The Best of Us: Remembering Bo

It is a fairly simple plaque; the bronze gleams in the autumn sun as the plaque is as shiny and new as the fire hall it adorns. A small town comes together to celebrate the opening of this new fire hall, but it isn’t just the beautiful new hall they welcome;  it is this memorial to a young man who was, undoubtedly, the best of us.

I have written about Bo Cooper many times; this may seem unusual given that due to circumstances and situation I never met him during his all too-brief time on this planet. But I have met his parents and his wife; his friends, his firefighter family and the many people his life touched.

And when I say he was the best of us, I mean it. Bo was a fighter – a firefighter, a MMA fighter, a cancer fighter – and if there is any word that springs to mind when I think of the people of this community it is that: fighter.

We have fought our way through so much in recent years; economic adversity and a raging wildfire being only two of the things we have faced. And we have met all of these challenges as fighters; resilient, determined and unwilling to ever give up.

Bo was a fighter. He fought for others when he fought fires, and he fought for himself during his battle with cancer. And Bo wasn’t just the best of us.

Bo brought out the best in us.

When I meet people – journalists, visitors – who ask me to summarize this community I tell them the story of Bo Cooper and how an entire region came together to fight with him. The wine raffles, the bake sales, the average, every day person who contributed whatever they could so one young man – a young man they often didn’t even know – could continue his fight.

Bo brought out the best in us; he brought us together in the most remarkable way, and I think sometimes that is what prepared us for how we faced the fire in 2016. We had found such strength in coming together for Bo; and when the fire threatened our community and began to singe the community bonds we had forged, we did what we knew we had to do.

We fought.
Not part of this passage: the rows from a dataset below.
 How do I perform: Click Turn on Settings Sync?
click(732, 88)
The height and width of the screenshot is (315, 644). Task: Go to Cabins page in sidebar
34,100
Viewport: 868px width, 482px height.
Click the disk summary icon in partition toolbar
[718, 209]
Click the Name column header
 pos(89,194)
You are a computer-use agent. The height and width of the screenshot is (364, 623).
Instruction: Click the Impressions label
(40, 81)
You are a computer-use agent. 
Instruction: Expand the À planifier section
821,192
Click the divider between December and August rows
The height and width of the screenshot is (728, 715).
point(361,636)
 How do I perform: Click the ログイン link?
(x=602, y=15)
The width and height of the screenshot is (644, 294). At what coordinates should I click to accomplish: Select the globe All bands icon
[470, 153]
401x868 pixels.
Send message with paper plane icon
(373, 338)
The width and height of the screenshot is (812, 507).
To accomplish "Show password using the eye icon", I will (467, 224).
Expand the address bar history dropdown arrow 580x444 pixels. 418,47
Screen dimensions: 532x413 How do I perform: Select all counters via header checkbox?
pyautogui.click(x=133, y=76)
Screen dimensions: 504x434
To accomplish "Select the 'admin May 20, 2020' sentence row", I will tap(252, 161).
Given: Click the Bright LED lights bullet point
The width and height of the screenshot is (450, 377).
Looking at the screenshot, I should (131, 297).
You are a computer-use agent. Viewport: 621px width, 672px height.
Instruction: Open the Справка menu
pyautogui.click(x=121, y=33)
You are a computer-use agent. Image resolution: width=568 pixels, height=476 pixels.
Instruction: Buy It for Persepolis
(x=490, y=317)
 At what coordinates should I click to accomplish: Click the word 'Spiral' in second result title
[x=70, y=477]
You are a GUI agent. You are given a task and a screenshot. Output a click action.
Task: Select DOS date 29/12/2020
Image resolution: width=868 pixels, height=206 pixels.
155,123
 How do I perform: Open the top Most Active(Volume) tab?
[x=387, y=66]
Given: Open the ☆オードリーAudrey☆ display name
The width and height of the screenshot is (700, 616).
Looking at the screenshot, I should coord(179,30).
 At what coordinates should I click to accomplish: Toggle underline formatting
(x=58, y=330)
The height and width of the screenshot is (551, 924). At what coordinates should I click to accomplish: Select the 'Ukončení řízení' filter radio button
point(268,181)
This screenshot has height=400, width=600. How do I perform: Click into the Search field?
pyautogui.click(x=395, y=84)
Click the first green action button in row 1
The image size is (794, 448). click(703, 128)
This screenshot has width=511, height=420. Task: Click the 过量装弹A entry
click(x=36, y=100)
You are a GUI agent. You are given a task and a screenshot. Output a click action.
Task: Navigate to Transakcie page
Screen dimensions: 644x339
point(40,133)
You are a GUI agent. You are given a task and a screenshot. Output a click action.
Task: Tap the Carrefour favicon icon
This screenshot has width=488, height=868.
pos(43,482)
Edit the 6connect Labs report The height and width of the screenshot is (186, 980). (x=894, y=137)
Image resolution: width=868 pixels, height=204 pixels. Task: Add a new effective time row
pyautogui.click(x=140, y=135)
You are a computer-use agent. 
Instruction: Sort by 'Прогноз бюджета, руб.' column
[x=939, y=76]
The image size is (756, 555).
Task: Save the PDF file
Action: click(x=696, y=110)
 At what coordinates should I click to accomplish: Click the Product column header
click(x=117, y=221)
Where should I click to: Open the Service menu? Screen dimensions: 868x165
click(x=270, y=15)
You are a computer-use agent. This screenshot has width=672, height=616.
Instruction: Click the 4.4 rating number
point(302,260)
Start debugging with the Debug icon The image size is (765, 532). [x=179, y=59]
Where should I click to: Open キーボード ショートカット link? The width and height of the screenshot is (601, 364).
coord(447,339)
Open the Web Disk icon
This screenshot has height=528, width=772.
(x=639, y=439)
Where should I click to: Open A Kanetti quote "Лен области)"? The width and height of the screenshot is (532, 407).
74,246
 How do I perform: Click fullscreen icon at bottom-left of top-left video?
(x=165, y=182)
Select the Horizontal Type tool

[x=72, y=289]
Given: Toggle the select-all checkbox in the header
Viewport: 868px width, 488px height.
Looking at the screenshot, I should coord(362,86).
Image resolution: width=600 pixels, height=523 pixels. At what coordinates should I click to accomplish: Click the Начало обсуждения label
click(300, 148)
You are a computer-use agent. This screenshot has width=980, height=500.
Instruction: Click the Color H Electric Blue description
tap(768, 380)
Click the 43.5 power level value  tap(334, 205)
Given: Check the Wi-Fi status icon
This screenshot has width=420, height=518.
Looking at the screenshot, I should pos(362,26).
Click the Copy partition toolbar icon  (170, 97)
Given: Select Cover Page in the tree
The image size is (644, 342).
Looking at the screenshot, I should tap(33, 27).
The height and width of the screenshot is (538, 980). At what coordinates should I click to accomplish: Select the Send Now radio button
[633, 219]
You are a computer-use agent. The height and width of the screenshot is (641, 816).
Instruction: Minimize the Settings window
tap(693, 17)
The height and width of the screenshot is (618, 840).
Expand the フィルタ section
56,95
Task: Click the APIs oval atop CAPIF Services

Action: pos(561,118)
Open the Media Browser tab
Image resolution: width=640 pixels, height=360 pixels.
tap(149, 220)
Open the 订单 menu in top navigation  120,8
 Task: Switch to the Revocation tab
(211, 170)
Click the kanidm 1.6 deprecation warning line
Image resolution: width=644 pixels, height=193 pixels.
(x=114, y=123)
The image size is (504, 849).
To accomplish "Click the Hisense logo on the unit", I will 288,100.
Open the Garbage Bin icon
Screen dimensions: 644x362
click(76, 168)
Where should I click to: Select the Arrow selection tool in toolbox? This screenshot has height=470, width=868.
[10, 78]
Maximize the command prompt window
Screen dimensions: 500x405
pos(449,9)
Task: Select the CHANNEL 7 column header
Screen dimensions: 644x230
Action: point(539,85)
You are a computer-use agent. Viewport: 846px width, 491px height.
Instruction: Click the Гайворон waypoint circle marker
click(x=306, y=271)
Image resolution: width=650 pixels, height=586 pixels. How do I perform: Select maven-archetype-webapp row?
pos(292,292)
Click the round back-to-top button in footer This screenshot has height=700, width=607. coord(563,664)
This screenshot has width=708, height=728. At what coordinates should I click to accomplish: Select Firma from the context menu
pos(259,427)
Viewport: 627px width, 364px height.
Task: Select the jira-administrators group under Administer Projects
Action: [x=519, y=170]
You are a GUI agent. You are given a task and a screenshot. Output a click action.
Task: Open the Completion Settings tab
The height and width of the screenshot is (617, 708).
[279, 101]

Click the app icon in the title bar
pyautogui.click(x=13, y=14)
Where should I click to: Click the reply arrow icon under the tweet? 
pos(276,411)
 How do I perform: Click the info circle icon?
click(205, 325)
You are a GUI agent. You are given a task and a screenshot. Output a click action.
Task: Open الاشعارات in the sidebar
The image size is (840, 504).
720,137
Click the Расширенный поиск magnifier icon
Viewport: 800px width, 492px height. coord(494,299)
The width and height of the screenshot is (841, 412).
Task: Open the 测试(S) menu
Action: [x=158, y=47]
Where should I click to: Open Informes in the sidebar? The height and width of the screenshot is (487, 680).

We fought for ourselves and for our neighbours. We dug in and we dug deep, we found our strength and our resiliency. And we knew we would never, ever give up on each other or this community.

We never gave up on Bo; we will never forget him. I know that even though I never met Bo, he changed me and how he lived – and how this community fought for his chance to live – inspired me.

And I don’t think I am alone. I think Bo Cooper changed all of us, whether he ever intended to, whether he ever knew he would or had, whether he wanted to or not.

Bo was the best of us. And he brought out the best in us, showing us all how to fight and never give up.

Yesterday I was there when the plaque dedicating the fire hall in Anzac to Bo was revealed. It was a beautiful fall day; dozens of community members had gathered and eyes filled with tears as we collectively remembered and honoured this young man.

I wish things were different; I wish Bo were here with us today, with his parents and his wife and his friends and his firefighter family. But life doesn’t always grant our wishes; it is unpredictable and it is undoubtedly unfair. But sometimes in life we are part of an experience that changes us and that, like a stone dropped into a pond, ripples far beyond the original point of impact.

The best of us and the best in us; what a remarkable legacy. What Bo left behind is nothing short of a community forever changed; and forever better. We found our own strength, our courage, our determination and our fighting spirit through him and because of him.

Bo was the best of us; he brought out the best in us. And while I know he was likely grateful for the way this community came together to support him, it is we who should be grateful to him. He showed us who we were and who we could be; and as we fought beside him and with him we learned to be fighters. And while Bo may be gone, his spirit will always be with us, in a community that will never forget – and never, ever give up.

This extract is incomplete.